30-04-2015
Un nuovo studio rileva che rispetto ai controlli sani, le persone con malattia di Parkinson sembrano avere diversi batteri intestinali. Lo studio, condotto dall’Università di Helsinki Institute of Biotechnology in Finlandia, è stato pubblicato sulla rivista Movement Disorders, e ha coinvolto 72 pazienti con morbo di Parkinson ed un pari numero di controlli sani. Sempre più studi stanno scoprendo l’enorme influenza che i nostri batteri intestinali – che di gran lunga sono più numerosi delle cellule del nostro corpo – hanno sulla nostra salute. La malattia di Parkinson è una malattia progressiva che si sviluppa quando il cervello perde cellule che producono la dopamina – una sostanza chimica che controlla ricompensa e piacere e regola anche il movimento e le risposte emotive. I sintomi del Parkinson sono tremore, rigidità, lentezza dei movimenti e problemi di equilibrio e coordinazione. La malattia colpisce raramente prima dei 50 anni e gradualmente peggiora – al punto in cui la vita quotidiana e la cura di sé diventano molto difficili. Secondo la Fondazione Nazionale Parkinson, fino a 60.000 nuovi casi di Parkinson sono diagnosticati ogni anno negli Stati Uniti e si aggiungono a 1 milione circa di americani che attualmente vivono con la condizione. Alcuni indizi esistono già circa i legami tra il Parkinson e problemi intestinali. Ad esempio, nello studio gli autori affermano: “Disfunzioni gastrointestinali, in particolare la stitichezza, sono un sintomo importante nel morbo di Parkinson e spesso precedono l’insorgenza dei sintomi motori”.
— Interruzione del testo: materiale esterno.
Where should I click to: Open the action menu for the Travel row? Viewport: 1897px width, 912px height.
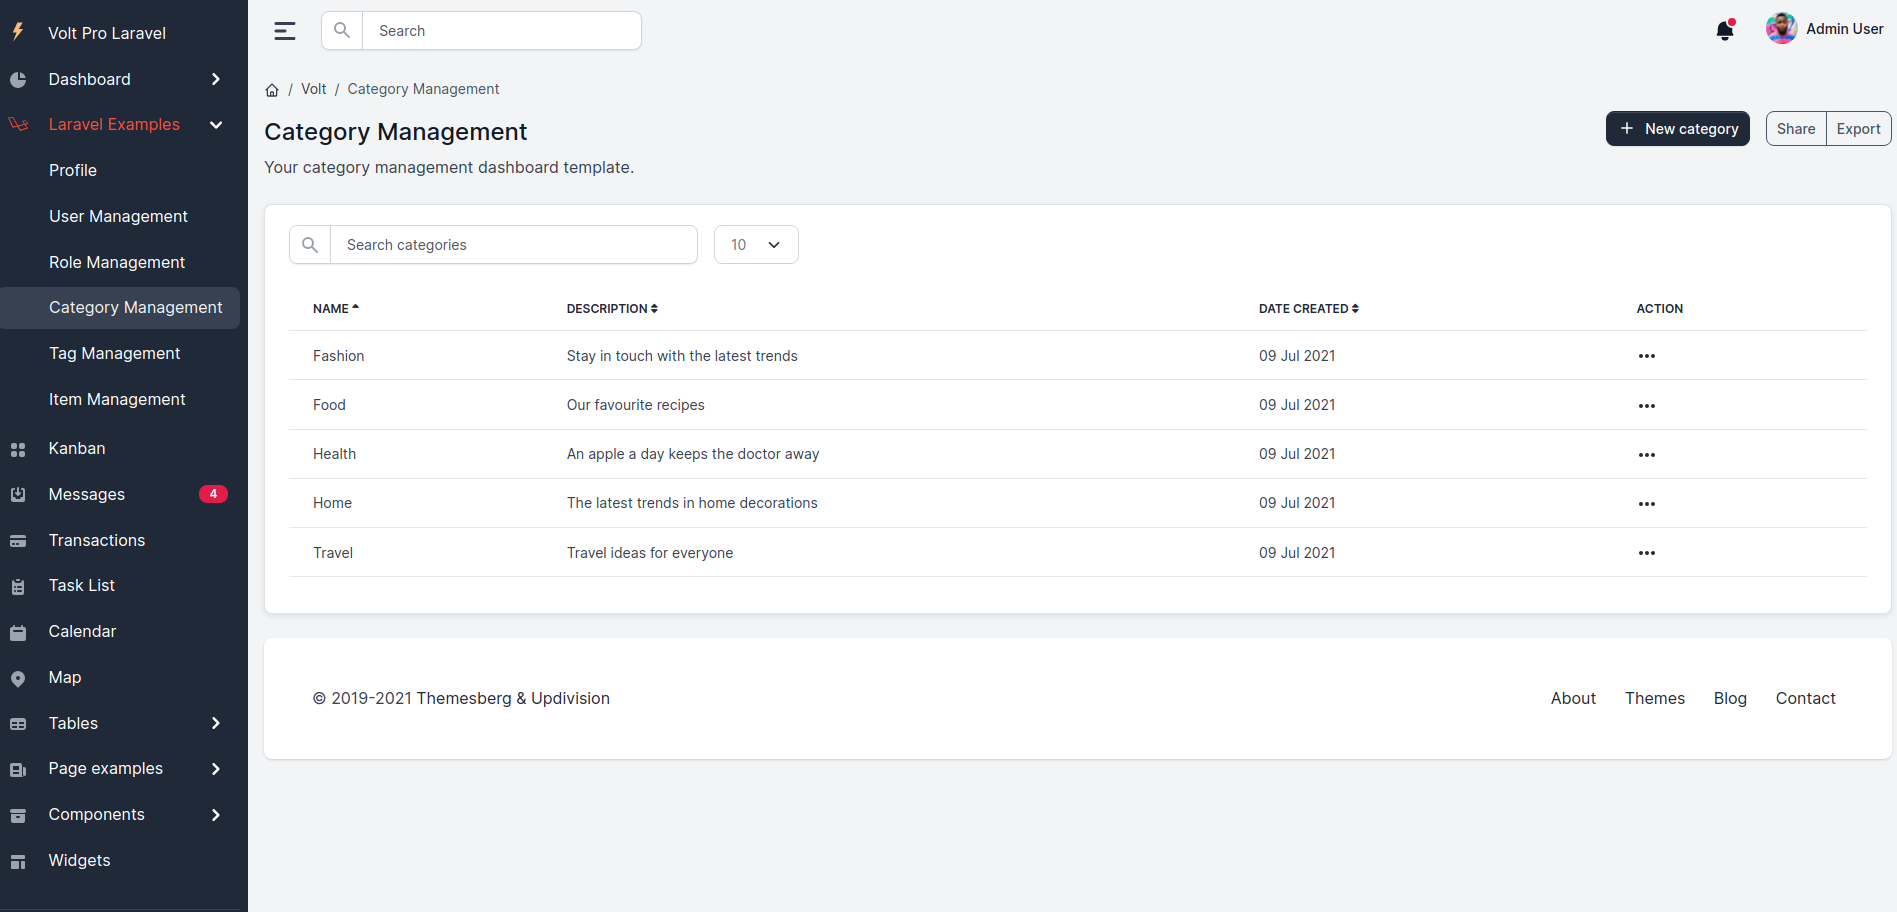1647,553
I ricercatori riferiscono anche che la recente ricerca mostra che i batteri intestinali interagiscono con parti del sistema nervoso attraverso vari percorsi, tra cui il sistema nervoso enterico – il cosiddetto “cervello nello stomaco” – e il nervo vago. Evidenziando i risultati dello studio, l’autore principale, il dottor Filip Scheperjans, neurologo presso la Clinica Neurologica di Helsinki University Hospital, dice: “La più importante osservazione è che i pazienti affetti dal morbo di Parkinson hanno molto meno batteri della famiglia Prevotellaceae, a differenza del gruppo di controllo, praticamente nessuno nel gruppo di pazienti aveva una grande quantità di batteri di questa famiglia“. La squadra non ha scoperto che cosa l’assenza di Prevotellaceae potrebbe significare nella malattia di Parkinson, ma si è posta numerosi interrogativi. Ad esempio, se questa famiglia di batteri può proteggere contro la malattia oppure limitare la sua evoluzione. ”Sono domande interessanti a cui stiamo cercando di rispondere”, dice il Dott Sheperjans.
Il team ha anche scoperto che i livelli di un’altra famiglia di batteri chiamati Enterobacteriaceae sembrano essere collegati alla gravità dei sintomi del Parkinson. Essi hanno osservato pazienti che avevano più difficoltà di equilibrio e a camminare, tendevano ad avere più alti livelli di questi batteri. Il Dr. Sheperjans ed i suoi colleghi stanno già progettando ulteriori ricerche per esplorare la connessione tra malattia di Parkinson e batteri intestinali. Essi hanno cominciato a riesaminare lo stesso gruppo di pazienti per scoprire se le differenze di batteri intestinali sono permanenti o se cambiano con la progressione della malattia. Se le differenze batteriche non cambiano con la progressione della malattia, questo potrebbe aiutare i medici nelle diagnosi più accurate. “Inoltre”, dice il Dott Sheperjans, ”dobbiamo capire se questi cambiamenti dell’ecosistema batterico sono evidenti prima della comparsa dei sintomi motori, oltre a scoprire il meccanismo biologico sottostante, tra batteri intestinali e il morbo di Parkinson”. Le nuove scoperte potranno portare a nuovi test per il morbo di Parkinson e forse anche nuovi trattamenti per fermare, rallentare o addirittura impedire la malattia, concentrandosi sui batteri intestinali.